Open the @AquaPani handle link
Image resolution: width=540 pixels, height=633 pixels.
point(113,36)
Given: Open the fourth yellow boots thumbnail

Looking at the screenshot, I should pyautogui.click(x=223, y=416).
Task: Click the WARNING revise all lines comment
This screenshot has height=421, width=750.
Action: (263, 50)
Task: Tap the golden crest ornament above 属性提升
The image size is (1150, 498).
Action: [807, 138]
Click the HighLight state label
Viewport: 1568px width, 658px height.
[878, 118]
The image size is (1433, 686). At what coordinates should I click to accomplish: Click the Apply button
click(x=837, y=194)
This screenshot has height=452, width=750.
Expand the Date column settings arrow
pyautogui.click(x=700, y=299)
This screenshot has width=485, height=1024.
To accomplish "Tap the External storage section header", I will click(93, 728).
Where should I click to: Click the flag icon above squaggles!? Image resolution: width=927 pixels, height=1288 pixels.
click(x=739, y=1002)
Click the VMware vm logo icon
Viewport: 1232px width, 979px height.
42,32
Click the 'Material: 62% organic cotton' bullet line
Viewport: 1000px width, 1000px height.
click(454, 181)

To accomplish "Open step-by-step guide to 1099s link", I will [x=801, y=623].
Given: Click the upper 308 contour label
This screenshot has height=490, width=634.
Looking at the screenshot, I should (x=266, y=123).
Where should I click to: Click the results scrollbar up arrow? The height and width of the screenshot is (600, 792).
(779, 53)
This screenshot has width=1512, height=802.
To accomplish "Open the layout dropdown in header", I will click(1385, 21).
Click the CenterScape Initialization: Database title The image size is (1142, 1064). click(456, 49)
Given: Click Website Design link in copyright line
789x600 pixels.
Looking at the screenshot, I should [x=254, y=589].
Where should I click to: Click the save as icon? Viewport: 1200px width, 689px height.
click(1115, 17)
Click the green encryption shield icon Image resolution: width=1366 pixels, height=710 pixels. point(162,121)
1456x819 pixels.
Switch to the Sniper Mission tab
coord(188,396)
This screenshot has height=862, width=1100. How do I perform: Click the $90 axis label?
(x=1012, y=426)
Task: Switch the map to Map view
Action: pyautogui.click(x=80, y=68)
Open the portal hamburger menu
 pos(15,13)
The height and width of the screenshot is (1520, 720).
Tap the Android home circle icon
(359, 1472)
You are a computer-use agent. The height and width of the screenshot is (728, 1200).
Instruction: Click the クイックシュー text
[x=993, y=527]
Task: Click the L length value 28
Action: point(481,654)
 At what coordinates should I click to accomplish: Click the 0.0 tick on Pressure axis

* * * * *

Task instructions
For this task, set down the entire listing word for word.

Response area
Open the @AquaPani handle link
Image resolution: width=540 pixels, height=633 pixels.
point(113,36)
Given: Open the fourth yellow boots thumbnail

Looking at the screenshot, I should pyautogui.click(x=223, y=416).
Task: Click the WARNING revise all lines comment
This screenshot has height=421, width=750.
Action: (263, 50)
Task: Tap the golden crest ornament above 属性提升
The image size is (1150, 498).
Action: [807, 138]
Click the HighLight state label
Viewport: 1568px width, 658px height.
[878, 118]
The image size is (1433, 686). At what coordinates should I click to accomplish: Click the Apply button
click(x=837, y=194)
This screenshot has height=452, width=750.
Expand the Date column settings arrow
pyautogui.click(x=700, y=299)
This screenshot has width=485, height=1024.
To accomplish "Tap the External storage section header", I will click(93, 728).
Where should I click to: Click the flag icon above squaggles!? Image resolution: width=927 pixels, height=1288 pixels.
click(x=739, y=1002)
Click the VMware vm logo icon
Viewport: 1232px width, 979px height.
42,32
Click the 'Material: 62% organic cotton' bullet line
Viewport: 1000px width, 1000px height.
click(454, 181)

To accomplish "Open step-by-step guide to 1099s link", I will [x=801, y=623].
Given: Click the upper 308 contour label
This screenshot has height=490, width=634.
Looking at the screenshot, I should (x=266, y=123).
Where should I click to: Click the results scrollbar up arrow? The height and width of the screenshot is (600, 792).
(779, 53)
This screenshot has width=1512, height=802.
To accomplish "Open the layout dropdown in header", I will click(1385, 21).
Click the CenterScape Initialization: Database title The image size is (1142, 1064). click(456, 49)
Given: Click Website Design link in copyright line
789x600 pixels.
Looking at the screenshot, I should [x=254, y=589].
Where should I click to: Click the save as icon? Viewport: 1200px width, 689px height.
click(1115, 17)
Click the green encryption shield icon Image resolution: width=1366 pixels, height=710 pixels. point(162,121)
1456x819 pixels.
Switch to the Sniper Mission tab
coord(188,396)
This screenshot has height=862, width=1100. How do I perform: Click the $90 axis label?
(x=1012, y=426)
Task: Switch the map to Map view
Action: pyautogui.click(x=80, y=68)
Open the portal hamburger menu
 pos(15,13)
The height and width of the screenshot is (1520, 720).
Tap the Android home circle icon
(359, 1472)
You are a computer-use agent. The height and width of the screenshot is (728, 1200).
Instruction: Click the クイックシュー text
[x=993, y=527]
Task: Click the L length value 28
Action: point(481,654)
 At what coordinates should I click to accomplish: Click the 0.0 tick on Pressure axis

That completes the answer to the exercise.